Traue mich trotzdem immer noch nicht, die Fragebögen selbst auszufüllen, die meine Patienten dauernd bekommen.

Gerade über die eigene unerschütterliche Hoffnung gewundert, dass alles irgendwann gut wird. Überlegt, ob das Optimismus ist oder einfach nur ein Sonnenstich. Dann vom Pförtner im Gebäude eingeschlossen worden.

"Weißt du, es ist ja so: Wir wollen immer alle alles schaffen und können und tun und Ziele erreichen, bis wir uns mit dem auseinandersetzen müssen, was danach kommt. Oder selbst bestimmen müssen, was das eigentlich ist. Und wir sind alle so schlecht darin, das selber aufzubauen. Dabei ist das die Freiheit, die wir uns die ganze Zeit wünschen. Und dann kommen wir damit nicht klar, weil Freiheit eben auch bedeutet, mal auf die Fresse zu fallen. Scheiße, was unsere Eltern in unserem Alter schon für ein Leben hatten. Ich will nicht sagen, dass das irgendwie besser oder schlechter war, aber im Vergleich dazu fühle ich mich, als hätte ich eben gerade erst die Grundschule verlassen. Nur trauriger und mit mehr Angst."

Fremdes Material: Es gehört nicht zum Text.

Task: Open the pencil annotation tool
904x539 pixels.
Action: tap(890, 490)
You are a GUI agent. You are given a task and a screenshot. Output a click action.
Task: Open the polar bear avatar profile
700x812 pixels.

Wieder doppelt so viele Stunden im Büro verbracht wie mir bezahlt werden. In zwei Wochen geht der zweite Job wieder los. Letztes Jahr um diese Zeit lag ich tagelang im Bett, weil ebendiese zwei Jobs und das Studium und das allgemeine Unglück der Welt einfach zu viel waren, um dafür aufstehen zu wollen oder zu können. Heute geht es mir nicht besser, aber ich denke nicht, dass ich Urlaub brauche. Mehr Schlaf auch nicht und freie Tage machen mir Angst, weil ich nicht weiß wohin mit mir. - Besser oder schlechter? Funktionaler.

Traue mich trotzdem immer noch nicht, die Fragebögen selbst auszufüllen, die meine Patienten dauernd bekommen.